Air safety chiefs set to scrap rules on toy drones


AVIATION safety chiefs are set to exempt toy drones from strict rules that could land parents with a hefty fine this Christmas.

Remote-controlled quadcopters – commonly referred to as drones – are one of the hit toys this Christmas with thousands of the machines set to be unwrapped on December 25.

But even tiny toy drones made of foam and costing as little as £30 are subject to Civil Aviation Authority (CAA) rules which mean they cannot be flown within 50 metres of a building.

All drones, including small "toy" models, are banned from flying within 50m of buildings
All drones, including small “toy” models, are banned from flying within 50m of buildings


Breaking the rule could land the offender with a £5,000 fine.

A CAA spokesman yesterday confirmed they were considering a rule change, although it is unlikely to happen before Christmas.

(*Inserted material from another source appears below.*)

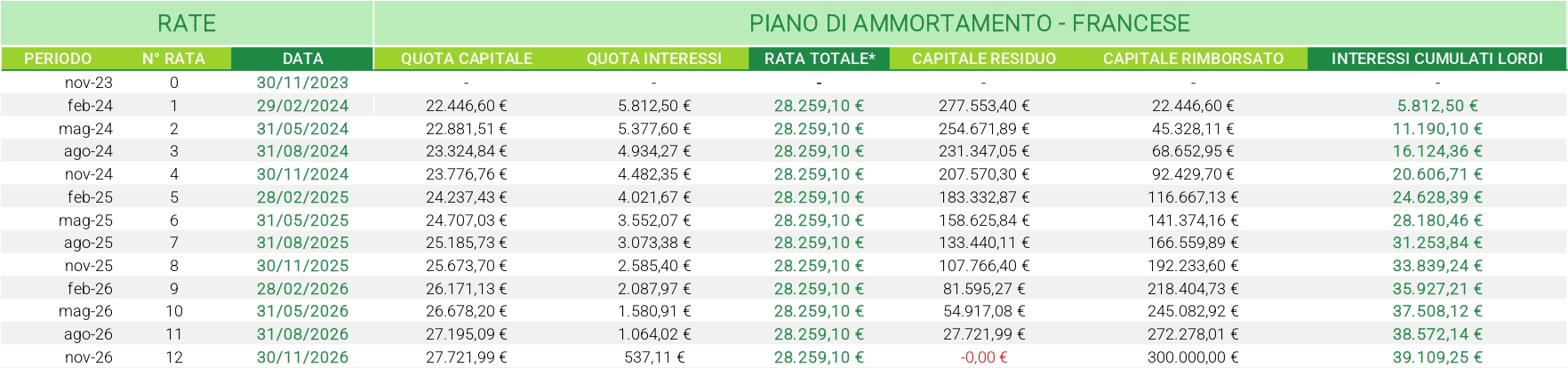Select the date cell 29/02/2024
1568x368 pixels.
(302, 106)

He said: “With devices weighing less than a kilogramme there are much smaller safety risks and the CAA is considering introducing an exemption for these very small devices in the near future.

“These are typically hand held devices and the toy end of the market.”

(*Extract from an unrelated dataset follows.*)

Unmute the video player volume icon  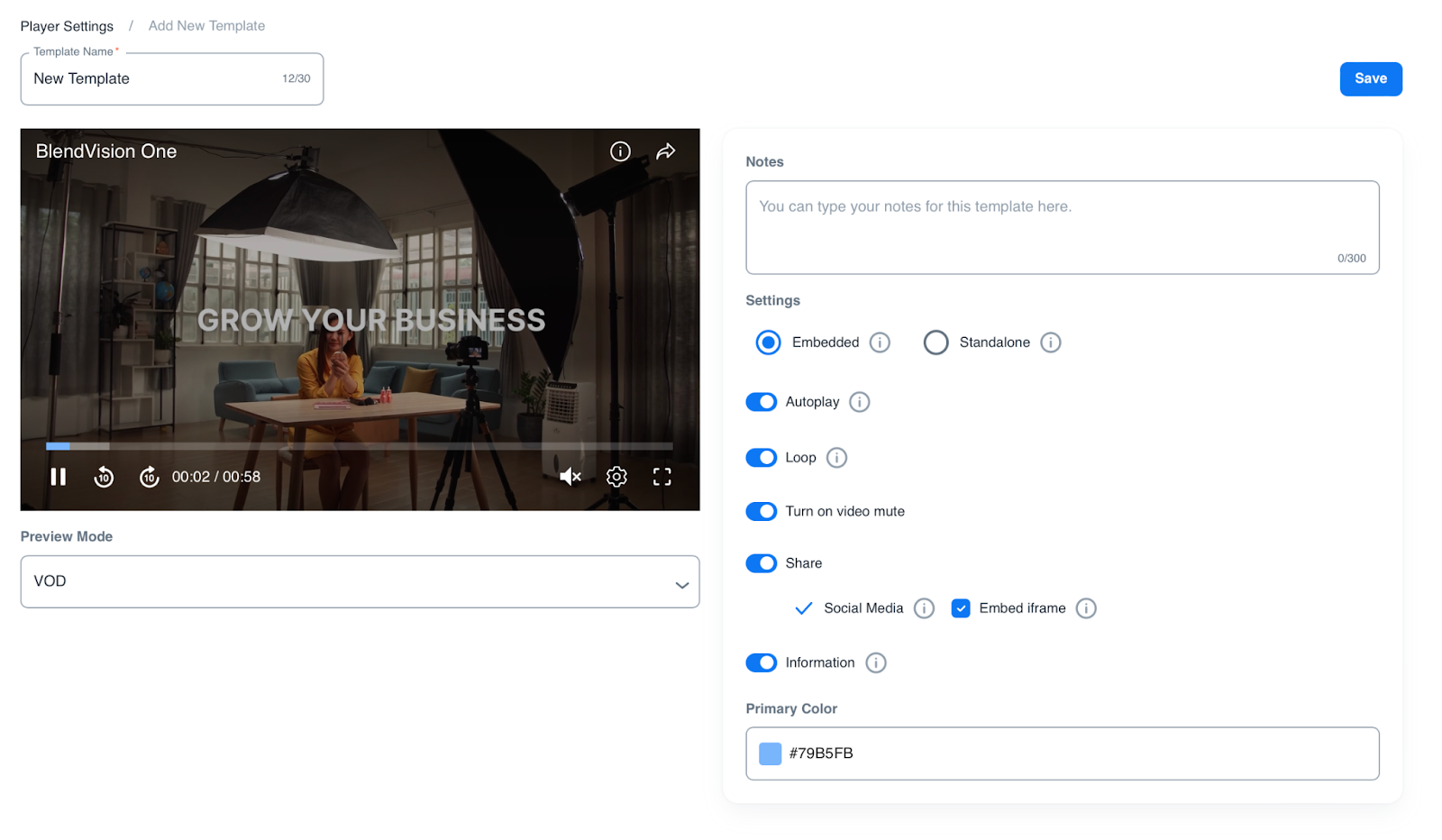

He added: “I don’t think we will do it before Christmas.”

Riccardo De Felice, owner of Marionville Models in Edinburgh,said there has been a “boom” in the drone business.

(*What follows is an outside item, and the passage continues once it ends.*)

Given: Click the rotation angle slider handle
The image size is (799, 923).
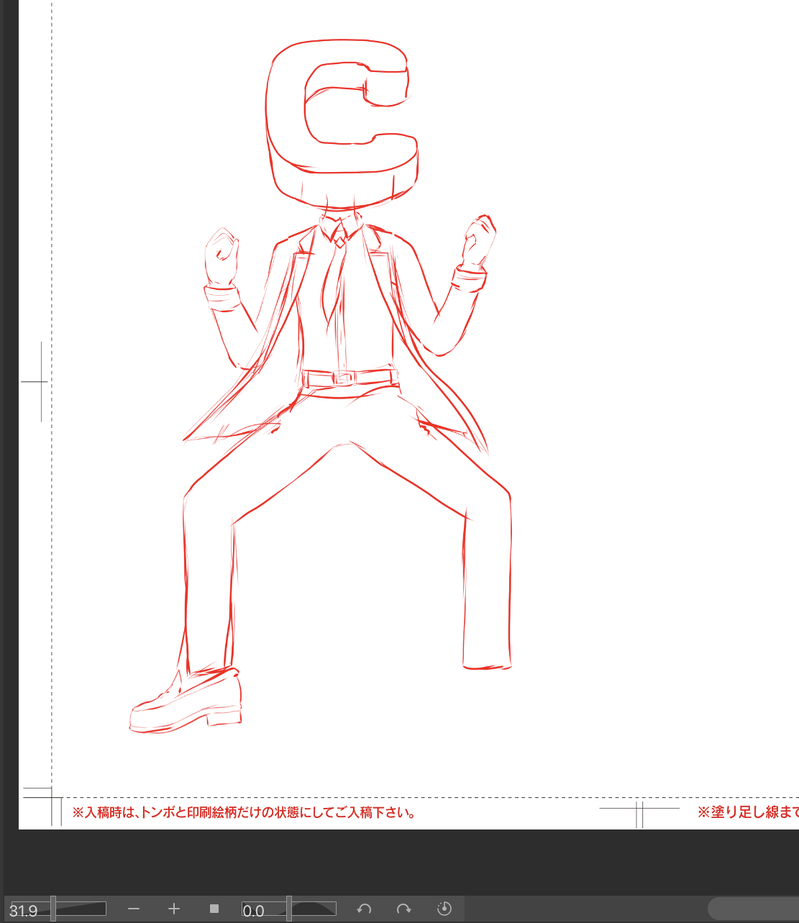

“On Christmas day the skies will be black,” he said.

“The thing with drones is you can buy one from £20 to £1,000. The size of the market is huge.”

He said the CAA is facing an increasingly difficult task keeping up with developments.

“The drone market didn’t exist 20 years ago,” he said.

“Some are so small and light if you get hit by one it isn’t going to injure you. It isn’t going to be pleasant but it’s not a big deal.”

He said an exception for devices under 1kg would be a “clever move” as the law as it stands would be unenforceable.

“There will be no arrests of little Johnny on Christmas day,” he said, although technically many children will be on the wrong side of the law.

He continued: “Even a multirotor made from foam flying in a congested area is technically breaking the law.

“I’m sure the CAA will do the right thing in the end. This would definitely be a step in the right direction.”